Introduction: Drug repurposing is a key strategy in the development of therapies for patients with rare diseases and high unmet medical needs. The International Consortium SIMPATHIC aims to accelerate drug repurposing for rare neurological, neurometabolic, and neuromuscular disorders (neuro-RD’s) by ‘exploiting SIMilarities in clinical and molecular PAThology’. Moving away from the one-drug-one-disease paradigm, we aim to repurpose existing drugs in neuro-RD’s by targeting shared pathomechanisms and clinical manifestations. In a basket trial, treatment effectiveness can be tested in multiple diseases simultaneously and consequently larger patient populations. Based on high-throughput compound screening and disease model systems, sildenafil citrate was identified as a candidate to be tested clinically in multiple neuro-RD's.

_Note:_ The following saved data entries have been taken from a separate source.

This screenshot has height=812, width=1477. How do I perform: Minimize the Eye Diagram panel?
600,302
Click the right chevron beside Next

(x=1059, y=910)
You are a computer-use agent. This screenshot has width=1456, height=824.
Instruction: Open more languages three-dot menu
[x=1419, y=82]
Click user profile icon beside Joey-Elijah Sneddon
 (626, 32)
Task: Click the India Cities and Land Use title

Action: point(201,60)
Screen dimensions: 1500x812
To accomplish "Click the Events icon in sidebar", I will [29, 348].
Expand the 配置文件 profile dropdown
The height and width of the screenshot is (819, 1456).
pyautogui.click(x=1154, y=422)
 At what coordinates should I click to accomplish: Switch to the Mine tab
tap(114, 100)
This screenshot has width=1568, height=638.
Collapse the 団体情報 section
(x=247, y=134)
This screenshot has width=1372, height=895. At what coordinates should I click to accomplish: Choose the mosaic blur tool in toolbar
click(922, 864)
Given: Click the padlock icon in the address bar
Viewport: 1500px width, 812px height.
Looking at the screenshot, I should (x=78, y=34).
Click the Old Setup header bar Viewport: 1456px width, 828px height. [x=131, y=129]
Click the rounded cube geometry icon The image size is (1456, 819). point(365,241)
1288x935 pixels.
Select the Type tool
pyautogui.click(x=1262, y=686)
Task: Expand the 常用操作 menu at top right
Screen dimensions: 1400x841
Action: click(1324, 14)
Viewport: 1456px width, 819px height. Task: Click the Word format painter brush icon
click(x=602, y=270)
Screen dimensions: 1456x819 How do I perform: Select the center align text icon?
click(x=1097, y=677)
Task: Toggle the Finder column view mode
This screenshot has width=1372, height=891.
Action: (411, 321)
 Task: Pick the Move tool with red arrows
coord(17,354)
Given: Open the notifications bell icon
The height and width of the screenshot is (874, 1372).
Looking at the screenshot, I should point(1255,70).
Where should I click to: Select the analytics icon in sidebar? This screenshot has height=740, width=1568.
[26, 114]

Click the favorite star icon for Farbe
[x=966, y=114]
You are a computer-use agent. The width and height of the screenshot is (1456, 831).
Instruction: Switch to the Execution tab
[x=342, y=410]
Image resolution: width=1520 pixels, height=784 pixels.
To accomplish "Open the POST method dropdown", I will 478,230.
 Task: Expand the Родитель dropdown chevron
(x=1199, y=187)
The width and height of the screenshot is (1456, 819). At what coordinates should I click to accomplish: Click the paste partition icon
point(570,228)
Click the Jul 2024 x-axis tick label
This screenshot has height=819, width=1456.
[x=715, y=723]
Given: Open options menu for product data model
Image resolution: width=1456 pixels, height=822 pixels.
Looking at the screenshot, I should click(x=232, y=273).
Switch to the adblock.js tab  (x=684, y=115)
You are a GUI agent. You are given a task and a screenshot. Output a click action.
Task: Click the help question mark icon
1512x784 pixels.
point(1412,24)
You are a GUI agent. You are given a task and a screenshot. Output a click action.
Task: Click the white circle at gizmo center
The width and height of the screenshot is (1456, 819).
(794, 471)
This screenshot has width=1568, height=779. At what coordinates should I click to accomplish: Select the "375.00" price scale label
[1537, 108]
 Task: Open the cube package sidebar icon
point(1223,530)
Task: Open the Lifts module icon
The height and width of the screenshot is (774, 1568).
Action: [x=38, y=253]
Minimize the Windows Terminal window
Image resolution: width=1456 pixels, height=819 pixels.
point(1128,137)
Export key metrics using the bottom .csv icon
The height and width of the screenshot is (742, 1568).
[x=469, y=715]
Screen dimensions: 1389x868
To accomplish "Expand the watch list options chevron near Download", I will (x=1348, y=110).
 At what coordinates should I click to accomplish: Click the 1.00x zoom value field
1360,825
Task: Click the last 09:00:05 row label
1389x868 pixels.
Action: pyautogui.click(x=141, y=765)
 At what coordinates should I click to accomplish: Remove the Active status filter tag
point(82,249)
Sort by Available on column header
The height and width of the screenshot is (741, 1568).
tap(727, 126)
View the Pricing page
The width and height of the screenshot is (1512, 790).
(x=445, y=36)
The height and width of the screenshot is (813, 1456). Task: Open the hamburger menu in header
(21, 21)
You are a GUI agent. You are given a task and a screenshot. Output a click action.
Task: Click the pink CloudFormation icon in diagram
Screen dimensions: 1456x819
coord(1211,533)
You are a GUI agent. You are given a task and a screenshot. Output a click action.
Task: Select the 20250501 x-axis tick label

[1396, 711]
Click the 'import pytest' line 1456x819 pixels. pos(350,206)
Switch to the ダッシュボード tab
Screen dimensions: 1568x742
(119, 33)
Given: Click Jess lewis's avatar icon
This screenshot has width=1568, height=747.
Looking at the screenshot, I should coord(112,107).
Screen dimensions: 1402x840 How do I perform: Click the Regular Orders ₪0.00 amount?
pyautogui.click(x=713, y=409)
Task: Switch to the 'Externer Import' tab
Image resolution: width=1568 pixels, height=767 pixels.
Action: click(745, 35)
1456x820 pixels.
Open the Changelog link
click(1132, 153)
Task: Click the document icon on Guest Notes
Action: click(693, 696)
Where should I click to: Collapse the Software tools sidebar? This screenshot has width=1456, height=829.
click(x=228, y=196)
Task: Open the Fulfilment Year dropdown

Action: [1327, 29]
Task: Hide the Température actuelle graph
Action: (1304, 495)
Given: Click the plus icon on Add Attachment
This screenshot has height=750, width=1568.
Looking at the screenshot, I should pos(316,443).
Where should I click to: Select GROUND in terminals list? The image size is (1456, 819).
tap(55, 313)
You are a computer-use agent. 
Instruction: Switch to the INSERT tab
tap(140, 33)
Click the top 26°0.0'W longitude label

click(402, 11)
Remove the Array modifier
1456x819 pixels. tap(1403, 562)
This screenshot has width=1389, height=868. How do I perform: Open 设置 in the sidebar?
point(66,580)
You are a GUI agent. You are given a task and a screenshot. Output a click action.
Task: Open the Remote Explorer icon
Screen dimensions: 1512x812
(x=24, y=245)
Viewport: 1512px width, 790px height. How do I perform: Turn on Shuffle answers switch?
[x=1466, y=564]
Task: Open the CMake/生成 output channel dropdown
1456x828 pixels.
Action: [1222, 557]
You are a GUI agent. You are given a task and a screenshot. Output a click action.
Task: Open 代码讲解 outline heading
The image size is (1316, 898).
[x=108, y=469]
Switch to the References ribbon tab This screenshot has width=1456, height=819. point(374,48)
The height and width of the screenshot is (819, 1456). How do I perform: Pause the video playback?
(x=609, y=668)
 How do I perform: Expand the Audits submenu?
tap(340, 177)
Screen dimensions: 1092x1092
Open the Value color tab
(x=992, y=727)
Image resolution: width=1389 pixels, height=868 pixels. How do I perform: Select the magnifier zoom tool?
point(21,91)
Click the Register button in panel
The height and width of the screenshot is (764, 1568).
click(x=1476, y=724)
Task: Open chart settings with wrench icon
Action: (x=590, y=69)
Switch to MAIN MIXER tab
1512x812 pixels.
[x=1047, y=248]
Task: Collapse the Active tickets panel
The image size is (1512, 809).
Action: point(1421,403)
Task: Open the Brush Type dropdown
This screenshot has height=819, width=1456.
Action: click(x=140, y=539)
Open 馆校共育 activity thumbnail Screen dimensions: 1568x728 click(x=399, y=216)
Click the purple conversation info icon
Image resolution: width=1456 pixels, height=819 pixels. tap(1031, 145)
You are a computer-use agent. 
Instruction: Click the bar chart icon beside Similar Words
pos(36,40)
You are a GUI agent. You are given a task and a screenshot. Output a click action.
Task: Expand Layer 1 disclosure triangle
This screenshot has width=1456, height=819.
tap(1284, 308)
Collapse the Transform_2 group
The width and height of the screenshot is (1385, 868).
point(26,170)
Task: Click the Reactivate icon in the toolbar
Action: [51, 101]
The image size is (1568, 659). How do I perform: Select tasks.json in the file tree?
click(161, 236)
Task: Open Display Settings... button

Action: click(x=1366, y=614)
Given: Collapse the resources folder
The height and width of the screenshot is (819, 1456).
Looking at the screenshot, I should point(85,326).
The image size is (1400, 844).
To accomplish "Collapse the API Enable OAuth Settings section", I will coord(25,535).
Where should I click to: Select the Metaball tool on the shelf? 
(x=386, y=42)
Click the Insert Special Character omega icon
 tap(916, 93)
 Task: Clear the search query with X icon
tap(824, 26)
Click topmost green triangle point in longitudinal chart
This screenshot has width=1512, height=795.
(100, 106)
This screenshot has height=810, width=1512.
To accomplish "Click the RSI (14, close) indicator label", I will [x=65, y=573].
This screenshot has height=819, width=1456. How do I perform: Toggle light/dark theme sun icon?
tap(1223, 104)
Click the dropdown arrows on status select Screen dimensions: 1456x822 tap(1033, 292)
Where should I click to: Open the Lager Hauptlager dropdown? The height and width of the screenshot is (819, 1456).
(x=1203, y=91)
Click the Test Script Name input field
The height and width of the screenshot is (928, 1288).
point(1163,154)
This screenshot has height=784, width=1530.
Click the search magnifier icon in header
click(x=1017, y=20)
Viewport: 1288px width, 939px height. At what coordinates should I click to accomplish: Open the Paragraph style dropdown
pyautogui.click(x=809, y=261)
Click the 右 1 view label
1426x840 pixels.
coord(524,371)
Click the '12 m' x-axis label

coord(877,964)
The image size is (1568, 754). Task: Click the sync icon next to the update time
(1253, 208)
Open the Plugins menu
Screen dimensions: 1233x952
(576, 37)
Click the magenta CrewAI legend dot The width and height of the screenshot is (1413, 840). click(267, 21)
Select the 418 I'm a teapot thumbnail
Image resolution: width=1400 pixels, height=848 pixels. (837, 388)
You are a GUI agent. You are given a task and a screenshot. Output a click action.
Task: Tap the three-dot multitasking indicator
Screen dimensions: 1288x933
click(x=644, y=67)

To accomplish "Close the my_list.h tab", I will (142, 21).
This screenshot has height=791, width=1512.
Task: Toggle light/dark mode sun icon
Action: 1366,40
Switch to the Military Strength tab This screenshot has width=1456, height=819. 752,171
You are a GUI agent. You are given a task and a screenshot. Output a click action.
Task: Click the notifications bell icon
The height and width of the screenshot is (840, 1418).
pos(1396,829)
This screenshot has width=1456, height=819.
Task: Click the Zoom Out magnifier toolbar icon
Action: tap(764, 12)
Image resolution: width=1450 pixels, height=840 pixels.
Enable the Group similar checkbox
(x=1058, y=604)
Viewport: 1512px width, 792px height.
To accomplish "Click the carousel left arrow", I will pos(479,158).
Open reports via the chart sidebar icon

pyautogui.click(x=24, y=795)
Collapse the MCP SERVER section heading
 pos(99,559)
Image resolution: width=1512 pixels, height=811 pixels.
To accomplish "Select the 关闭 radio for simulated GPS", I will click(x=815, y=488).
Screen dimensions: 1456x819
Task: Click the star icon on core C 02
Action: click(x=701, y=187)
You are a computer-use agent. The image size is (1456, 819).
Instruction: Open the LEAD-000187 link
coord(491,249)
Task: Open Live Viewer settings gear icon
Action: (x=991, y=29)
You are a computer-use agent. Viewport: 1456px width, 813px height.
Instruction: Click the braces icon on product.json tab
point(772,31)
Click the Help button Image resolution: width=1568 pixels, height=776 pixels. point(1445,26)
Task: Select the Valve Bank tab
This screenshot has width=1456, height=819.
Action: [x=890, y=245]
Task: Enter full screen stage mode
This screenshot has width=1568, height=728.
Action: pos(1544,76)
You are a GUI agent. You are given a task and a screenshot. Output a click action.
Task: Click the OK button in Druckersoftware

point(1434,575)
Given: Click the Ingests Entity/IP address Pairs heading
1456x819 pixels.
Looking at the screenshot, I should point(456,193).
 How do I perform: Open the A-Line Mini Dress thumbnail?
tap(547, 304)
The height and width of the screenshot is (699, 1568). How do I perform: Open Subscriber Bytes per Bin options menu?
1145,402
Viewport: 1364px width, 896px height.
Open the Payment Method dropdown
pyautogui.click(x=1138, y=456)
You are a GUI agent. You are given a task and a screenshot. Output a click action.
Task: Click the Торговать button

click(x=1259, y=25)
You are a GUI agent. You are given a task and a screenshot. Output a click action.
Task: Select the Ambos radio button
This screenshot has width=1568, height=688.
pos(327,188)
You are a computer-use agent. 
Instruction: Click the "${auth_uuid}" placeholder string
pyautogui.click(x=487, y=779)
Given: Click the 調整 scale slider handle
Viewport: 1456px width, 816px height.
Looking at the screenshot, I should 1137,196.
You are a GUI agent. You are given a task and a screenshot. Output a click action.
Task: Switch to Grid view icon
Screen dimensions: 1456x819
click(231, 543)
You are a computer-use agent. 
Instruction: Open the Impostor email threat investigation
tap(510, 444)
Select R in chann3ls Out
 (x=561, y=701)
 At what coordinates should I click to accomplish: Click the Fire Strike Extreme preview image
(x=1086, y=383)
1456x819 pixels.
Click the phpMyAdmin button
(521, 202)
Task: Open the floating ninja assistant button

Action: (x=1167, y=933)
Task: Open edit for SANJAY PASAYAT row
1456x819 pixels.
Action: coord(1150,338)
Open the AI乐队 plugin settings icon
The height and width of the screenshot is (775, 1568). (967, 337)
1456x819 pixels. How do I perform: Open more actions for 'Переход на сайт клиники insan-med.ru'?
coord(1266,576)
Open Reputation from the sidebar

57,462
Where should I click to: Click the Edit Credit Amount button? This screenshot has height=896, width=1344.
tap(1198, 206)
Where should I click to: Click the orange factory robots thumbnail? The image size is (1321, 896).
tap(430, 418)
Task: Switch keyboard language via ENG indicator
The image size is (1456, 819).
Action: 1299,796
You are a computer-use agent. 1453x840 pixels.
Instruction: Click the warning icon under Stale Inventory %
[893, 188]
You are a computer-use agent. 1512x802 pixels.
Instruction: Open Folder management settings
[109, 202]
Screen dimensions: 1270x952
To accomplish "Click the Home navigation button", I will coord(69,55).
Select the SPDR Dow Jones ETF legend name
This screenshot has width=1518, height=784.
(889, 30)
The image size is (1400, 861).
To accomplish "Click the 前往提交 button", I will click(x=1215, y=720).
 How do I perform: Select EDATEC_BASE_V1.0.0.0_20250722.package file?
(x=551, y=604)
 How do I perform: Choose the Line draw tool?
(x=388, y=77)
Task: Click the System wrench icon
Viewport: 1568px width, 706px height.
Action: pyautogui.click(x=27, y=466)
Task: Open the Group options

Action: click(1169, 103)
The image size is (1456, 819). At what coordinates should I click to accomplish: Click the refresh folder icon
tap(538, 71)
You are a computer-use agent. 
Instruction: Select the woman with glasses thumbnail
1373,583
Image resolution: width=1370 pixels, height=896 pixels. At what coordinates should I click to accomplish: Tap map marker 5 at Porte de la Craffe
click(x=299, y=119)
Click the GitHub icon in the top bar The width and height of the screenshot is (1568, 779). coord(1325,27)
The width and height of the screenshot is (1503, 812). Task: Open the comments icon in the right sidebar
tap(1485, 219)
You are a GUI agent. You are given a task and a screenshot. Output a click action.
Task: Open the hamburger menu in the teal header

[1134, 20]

Method: To ensure a solid trial framework, we collaborate with clinicians, translational researchers, regulatory agencies, and patients(representatives). The efficacy and safety of sildenafil citrate will be investigated in a multi-center, randomized, placebo-controlled, crossover basket trial. A master protocol was designed for the basket trial. After sufficient (pre)clinical evidence was provided and reviewed by disease experts, eligible disorders were selected to be included as substudies. Outcome measure hierarchy was determined through consensus by disease experts, researchers, and patient representatives.
Discussion: A basket trial design proposes an efficient route for evidence-based drug repurposing in rare diseases, which accelerates the route to market authorization and patient access. Moreover, the innovative trial design allows generation of high level of evidence on treatment efficacy in small patient populations, which often miss out on treatments due to limited trial opportunities.